There have been a few threads on coring original exhaust but having just done it myself, I thought I would add to the collective knowledge.
I did it in two stages. The first was to open up the end of the original can. I then put them back on and rode around for about six months (boy was I tired). I then did the second stage which was to largely gut the cans and replace the internals with perforated tube and fibreglass packing. I took photos along the way so it helps to understand what’s happening.
Let’s start with the first stage. The first trick is getting the end cap off. It is held in place by two tabs. The only real way to get to them is to cut the inside the exhaust outlet. This is where a dremel comes in handy. Because the dremel is in the way you can’t see what you are doing. It’s a matter of making numerous small cuts and trying to join them up until you have cut right around the inside of the exhaust outlet. Once you do this you can then pull the end piece out. It might take a bit of effort but be persistent. Mine got a bit deformed getting them out but I was only going to toss them anyway so it didn’t matter. Repeat for the other exhaust.
This photo shows the bottom one removed.
This is the bit I cut out.
Once the ends are out you can look inside the exhaust to see the two tabs that hold the end cap on. There is one on each side. Use the dremel again to cut through these. The end cap should then come off.

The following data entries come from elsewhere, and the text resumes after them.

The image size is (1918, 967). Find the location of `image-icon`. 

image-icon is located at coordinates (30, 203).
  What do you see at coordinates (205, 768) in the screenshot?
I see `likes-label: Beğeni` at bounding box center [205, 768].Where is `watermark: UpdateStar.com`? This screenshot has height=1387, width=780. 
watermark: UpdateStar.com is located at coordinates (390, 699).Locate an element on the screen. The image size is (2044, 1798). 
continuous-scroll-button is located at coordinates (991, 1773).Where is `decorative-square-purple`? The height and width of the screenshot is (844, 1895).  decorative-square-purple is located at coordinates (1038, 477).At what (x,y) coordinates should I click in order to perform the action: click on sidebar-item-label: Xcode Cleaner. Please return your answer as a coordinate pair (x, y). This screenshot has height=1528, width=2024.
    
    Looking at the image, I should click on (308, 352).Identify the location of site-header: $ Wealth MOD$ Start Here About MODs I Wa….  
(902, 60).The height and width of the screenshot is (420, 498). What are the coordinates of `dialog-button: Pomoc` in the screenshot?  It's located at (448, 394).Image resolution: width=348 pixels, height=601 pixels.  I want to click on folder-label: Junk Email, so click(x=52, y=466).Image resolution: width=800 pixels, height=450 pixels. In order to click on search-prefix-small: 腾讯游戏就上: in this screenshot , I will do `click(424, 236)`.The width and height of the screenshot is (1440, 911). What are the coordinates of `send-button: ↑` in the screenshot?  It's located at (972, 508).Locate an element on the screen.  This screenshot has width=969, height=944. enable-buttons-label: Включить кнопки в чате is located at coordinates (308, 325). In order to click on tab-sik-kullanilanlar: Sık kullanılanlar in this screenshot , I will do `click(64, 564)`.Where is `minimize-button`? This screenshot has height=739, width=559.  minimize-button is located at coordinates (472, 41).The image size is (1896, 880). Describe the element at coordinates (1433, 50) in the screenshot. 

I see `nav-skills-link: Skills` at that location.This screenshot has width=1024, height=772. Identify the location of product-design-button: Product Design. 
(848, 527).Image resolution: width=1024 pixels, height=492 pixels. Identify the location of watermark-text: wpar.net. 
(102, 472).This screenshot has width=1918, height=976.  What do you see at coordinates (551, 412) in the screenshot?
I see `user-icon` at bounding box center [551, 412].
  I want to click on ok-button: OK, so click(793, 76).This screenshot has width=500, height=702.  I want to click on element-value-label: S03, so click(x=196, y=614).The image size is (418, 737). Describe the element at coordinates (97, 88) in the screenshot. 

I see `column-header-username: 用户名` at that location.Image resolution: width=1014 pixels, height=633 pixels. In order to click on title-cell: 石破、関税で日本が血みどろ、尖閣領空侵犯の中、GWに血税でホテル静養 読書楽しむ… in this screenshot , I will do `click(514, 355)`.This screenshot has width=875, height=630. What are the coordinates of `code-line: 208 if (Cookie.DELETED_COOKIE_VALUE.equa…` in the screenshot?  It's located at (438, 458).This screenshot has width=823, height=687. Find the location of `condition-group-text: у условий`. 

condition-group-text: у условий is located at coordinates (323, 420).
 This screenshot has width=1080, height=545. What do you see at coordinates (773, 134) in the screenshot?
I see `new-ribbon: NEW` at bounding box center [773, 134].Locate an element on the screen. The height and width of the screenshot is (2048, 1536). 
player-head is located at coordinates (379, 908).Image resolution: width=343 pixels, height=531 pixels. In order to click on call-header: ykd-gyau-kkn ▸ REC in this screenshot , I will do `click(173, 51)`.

Once the end cap is off and the mounting bolts removed the aluminium sleeve should slide off. Again it might take a bit of gentle persuasion. Try not to damage it as this is one part you will re-use.
The S2R exhausts have three chambers. Exhaust gases go into the chamber at the rear of the bike first, back through the middle chamber to the front chamber and then out the end pipe. Cutting off the back end of the can allows the gases to go straight through and out the end. There is a photo further below of the internals. I cut the end off with an angle grinder. I then put the end caps back on and secured them with rivets.
This is pretty much the first stage. It gives you a straight through exhaust but has no packing and still has almost all the original weight. It improves the sound but I found it a metallic sound and not very refined. It’s difficult to describe but its way better than the original exhaust sound that strangled the distinctive Ducati sound. I didn’t notice any performance difference with this mod, better or worse.
I did the second stage about six months later. For this you will need to buy some things. I bought some perforated tube which is made from steel. I also bought a bag of fibreglass exhaust packing. I found both at a local exhaust shop.
The idea here is to lose as much weight as possible and allow better breathing due to a bigger outlet the whole length of the exhaust can. The packing will also improve the quality of the exhaust note.
I started by drilling out the rivets and taking off the end caps. I then cut down the exhaust with an angle grinder. I left the section where the mounting bolts are so that the cans could be remounted with the original bolts. This takes a bit of effort and I actually cut it in two parts. It could probably be done in one but you just need to keep looking to see where it’s attached. If the parts you want to remove won’t come off easily, have a good look to find where it might still be attached. Once you take off the outer shell you can finally see the internal system of chambers and pipes.
Cut these pipes off as low as you can. The exhaust pipe enters the cans at an angle and you want the perforated tube to be straight so the lower you can cut the original pipe the better. Once I cut off the pipe I put some slits in the remaining pipe so I could bend it a bit to get it straight. It’s not pretty but it’s all going to be inside so you won’t see it.
Here are the ingredients for the final can.
Slip the perforated tube over it to see how it’s going to sit within the aluminium sleeve. Once you’re happy it’s going to be straight, measure the perforated tube for length and cut it accordingly.
I then stuffed the exhaust packing down around the outside of the perforated tube until the whole exhaust was packed. I made sure I packed them so that the tube lined up with the holes in the end caps.
I then refitted the end caps and riveted them into place.
I thought that this was the end of the process but I discovered I had a bit more work to do yet. I started the bike and everything was fine but when I revved it, some of the fibreglass packing blew past the tube and out the end. I imagined myself riding down the road with a trailing cloud of fibreglass. No, that won’t do.
Back off with the end caps. Luckily my brother in law has a sheet metal business so I had him knock up some aluminium plates the same size as the inside of the exhaust cans with a hole the same size as the perforated tube. A bit of minor adjustment to the shape with a file and they were a flush fit. I then fitted them just inside where the end caps fit on so they would hold the packing in place.
Just to make sure they sealed I put some exhaust sealant around the gaps. Again, it looks ugly but will be covered by the end caps. The plates also hold the perforated tube in the right place so they line up with the holes in the end caps, more or less.
A quick test ride revealed more bass in the sound and a less metallic sound. It also revealed a significant improvement in tractability at low revs. The bike used to chug a bit below 4000rpm but now it just pulls smoothly from as low as 2500. I kept riding around seeing how low I could have the revs and still pull away cleanly.
Looking down the end of the exhaust you can really see the difference.
Before:
After:
All up, this mod cost me less than $100 and a few hours work and was well worth the effort. I hope I have inspired others to get in and have a go. Remember, if you stuff it up, buy another set from the for sale section, hide the stuffed ones in the garage and deny it ever happened.